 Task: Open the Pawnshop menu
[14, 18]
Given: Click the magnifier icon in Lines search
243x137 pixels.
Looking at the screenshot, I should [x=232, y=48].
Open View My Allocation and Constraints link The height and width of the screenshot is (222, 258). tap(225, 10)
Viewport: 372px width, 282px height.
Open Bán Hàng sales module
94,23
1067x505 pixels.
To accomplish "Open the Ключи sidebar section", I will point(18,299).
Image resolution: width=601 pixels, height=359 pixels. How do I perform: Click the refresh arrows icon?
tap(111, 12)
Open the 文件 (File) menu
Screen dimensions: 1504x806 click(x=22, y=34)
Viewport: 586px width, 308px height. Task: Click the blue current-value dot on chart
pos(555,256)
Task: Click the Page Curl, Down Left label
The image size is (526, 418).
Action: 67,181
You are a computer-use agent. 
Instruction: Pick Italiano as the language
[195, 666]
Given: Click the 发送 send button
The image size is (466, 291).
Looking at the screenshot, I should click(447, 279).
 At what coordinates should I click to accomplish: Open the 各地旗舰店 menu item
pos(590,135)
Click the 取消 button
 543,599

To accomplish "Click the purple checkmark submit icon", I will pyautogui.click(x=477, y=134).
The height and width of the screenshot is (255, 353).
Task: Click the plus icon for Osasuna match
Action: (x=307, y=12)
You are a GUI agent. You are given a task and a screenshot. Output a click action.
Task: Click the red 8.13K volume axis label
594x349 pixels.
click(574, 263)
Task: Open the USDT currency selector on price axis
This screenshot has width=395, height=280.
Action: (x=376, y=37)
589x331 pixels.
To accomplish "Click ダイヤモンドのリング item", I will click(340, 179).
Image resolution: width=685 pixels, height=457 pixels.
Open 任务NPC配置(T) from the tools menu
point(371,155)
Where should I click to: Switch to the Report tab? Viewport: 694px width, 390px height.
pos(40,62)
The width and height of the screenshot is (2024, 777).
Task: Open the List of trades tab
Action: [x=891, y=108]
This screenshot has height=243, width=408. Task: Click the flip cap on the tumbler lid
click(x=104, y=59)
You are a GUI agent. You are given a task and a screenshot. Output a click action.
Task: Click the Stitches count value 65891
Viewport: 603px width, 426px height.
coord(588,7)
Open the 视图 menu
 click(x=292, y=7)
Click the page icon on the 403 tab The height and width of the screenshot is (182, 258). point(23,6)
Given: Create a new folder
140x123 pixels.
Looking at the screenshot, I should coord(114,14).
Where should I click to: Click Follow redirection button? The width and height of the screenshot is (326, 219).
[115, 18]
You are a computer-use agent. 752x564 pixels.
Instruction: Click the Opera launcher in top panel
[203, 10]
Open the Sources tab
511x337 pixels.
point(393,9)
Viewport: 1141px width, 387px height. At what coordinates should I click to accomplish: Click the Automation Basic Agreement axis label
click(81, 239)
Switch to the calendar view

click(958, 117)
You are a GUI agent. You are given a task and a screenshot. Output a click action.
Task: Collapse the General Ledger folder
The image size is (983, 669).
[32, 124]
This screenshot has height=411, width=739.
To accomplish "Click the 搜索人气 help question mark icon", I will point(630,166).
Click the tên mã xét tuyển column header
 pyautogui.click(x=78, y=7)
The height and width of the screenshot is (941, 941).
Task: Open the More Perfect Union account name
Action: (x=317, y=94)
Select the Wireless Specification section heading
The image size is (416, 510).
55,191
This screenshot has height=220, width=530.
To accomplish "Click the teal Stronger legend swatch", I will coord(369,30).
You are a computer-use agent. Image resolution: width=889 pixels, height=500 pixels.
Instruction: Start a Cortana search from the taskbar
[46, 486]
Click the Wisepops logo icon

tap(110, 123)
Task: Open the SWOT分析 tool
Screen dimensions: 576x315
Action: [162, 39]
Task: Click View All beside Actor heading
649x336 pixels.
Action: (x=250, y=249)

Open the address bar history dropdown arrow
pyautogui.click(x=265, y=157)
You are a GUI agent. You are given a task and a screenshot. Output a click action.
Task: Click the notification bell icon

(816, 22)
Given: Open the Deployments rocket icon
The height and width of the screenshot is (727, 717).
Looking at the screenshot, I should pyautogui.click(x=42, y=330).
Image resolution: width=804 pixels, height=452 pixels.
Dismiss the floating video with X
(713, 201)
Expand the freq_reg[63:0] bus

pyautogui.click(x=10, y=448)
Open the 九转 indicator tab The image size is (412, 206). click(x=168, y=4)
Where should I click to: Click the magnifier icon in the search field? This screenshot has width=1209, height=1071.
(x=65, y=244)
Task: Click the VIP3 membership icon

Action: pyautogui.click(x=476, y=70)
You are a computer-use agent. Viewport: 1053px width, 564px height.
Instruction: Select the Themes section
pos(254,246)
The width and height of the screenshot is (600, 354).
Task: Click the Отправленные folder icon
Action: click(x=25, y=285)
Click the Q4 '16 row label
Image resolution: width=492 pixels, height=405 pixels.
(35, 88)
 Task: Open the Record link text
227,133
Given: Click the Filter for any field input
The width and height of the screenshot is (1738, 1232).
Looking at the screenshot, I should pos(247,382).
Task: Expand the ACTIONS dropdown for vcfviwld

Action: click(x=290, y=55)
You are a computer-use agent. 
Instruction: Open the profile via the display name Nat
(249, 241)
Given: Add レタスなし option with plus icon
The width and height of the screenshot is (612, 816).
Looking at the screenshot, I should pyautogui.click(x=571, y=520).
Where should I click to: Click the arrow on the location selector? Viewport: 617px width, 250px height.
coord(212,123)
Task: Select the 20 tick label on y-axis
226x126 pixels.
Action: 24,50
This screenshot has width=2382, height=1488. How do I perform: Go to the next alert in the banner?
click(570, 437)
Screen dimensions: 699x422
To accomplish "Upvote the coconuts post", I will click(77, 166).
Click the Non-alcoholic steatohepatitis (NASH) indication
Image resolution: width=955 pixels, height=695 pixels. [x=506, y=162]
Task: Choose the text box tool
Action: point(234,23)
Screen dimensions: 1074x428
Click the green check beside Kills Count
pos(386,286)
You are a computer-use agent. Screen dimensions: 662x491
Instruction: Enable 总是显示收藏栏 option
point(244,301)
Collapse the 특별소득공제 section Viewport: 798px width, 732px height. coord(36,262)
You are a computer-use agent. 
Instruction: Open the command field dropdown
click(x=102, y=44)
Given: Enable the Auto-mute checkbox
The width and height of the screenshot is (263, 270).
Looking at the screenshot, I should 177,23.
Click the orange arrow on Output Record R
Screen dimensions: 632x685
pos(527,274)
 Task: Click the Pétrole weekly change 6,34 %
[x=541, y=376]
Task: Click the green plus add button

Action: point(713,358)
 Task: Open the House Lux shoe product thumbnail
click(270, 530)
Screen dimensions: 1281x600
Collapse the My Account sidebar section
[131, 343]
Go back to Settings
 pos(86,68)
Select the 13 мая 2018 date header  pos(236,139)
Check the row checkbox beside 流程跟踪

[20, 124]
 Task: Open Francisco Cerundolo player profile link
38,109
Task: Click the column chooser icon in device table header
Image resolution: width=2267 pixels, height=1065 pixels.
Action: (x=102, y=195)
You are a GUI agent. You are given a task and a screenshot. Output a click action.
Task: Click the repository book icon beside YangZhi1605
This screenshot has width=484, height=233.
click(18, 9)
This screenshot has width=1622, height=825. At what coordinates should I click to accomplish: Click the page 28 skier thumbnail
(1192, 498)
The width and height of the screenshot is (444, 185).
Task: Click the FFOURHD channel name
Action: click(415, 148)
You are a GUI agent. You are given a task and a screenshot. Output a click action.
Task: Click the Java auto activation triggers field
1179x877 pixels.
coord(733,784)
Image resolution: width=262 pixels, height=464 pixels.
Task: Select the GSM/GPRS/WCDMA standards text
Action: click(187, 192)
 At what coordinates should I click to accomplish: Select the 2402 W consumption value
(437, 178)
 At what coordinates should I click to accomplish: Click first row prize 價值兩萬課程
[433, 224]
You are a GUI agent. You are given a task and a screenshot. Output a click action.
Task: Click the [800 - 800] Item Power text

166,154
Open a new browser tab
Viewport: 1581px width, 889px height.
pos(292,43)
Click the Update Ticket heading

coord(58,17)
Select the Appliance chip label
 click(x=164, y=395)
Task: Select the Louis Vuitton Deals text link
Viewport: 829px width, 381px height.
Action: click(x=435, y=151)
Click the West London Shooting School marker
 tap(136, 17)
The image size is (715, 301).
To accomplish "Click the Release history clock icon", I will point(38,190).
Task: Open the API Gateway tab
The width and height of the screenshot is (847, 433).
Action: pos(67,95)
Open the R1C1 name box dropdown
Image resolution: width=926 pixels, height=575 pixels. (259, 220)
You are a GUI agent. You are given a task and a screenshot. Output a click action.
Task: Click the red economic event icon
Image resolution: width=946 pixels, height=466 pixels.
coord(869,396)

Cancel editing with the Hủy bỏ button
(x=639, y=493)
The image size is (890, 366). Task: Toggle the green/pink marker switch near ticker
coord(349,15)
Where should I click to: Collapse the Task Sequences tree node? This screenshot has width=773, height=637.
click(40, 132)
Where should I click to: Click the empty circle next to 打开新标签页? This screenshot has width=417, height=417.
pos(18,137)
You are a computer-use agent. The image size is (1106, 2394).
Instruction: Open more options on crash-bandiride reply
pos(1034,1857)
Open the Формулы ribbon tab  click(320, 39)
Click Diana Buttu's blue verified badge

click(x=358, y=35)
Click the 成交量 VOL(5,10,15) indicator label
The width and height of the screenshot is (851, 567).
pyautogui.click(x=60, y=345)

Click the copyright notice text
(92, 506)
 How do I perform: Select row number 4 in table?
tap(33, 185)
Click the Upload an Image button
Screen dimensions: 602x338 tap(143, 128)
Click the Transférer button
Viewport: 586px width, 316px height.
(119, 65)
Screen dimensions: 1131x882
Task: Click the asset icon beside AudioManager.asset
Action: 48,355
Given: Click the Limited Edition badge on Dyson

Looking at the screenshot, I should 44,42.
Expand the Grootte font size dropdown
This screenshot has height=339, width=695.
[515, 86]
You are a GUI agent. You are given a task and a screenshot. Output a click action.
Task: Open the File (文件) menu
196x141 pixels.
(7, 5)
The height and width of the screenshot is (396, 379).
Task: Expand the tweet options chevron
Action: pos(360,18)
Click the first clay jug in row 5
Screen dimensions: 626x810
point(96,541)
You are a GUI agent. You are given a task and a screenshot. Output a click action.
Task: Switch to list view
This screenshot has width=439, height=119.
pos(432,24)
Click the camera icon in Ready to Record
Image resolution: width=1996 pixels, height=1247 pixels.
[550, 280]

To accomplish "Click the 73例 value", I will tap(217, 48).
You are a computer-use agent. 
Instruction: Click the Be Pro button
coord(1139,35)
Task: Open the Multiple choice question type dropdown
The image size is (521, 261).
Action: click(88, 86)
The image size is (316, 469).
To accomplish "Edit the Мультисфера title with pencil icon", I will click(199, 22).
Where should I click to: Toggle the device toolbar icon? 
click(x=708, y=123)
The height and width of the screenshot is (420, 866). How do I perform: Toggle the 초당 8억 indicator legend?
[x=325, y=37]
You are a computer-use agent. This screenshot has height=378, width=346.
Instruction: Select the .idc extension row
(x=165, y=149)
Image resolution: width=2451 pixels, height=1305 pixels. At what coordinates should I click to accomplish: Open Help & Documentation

::::

Could you turn the lines from the first line of the items through the line containing "I will point(18,299).", both included, into a JSON list of strings, one string per line and skipping any blank lines?

▶ **Result of this exercise**:
[
  " Task: Open the Pawnshop menu",
  "[14, 18]",
  "Given: Click the magnifier icon in Lines search",
  "243x137 pixels.",
  "Looking at the screenshot, I should [x=232, y=48].",
  "Open View My Allocation and Constraints link The height and width of the screenshot is (222, 258). tap(225, 10)",
  "Viewport: 372px width, 282px height.",
  "Open Bán Hàng sales module",
  "94,23",
  "1067x505 pixels.",
  "To accomplish \"Open the Ключи sidebar section\", I will point(18,299)."
]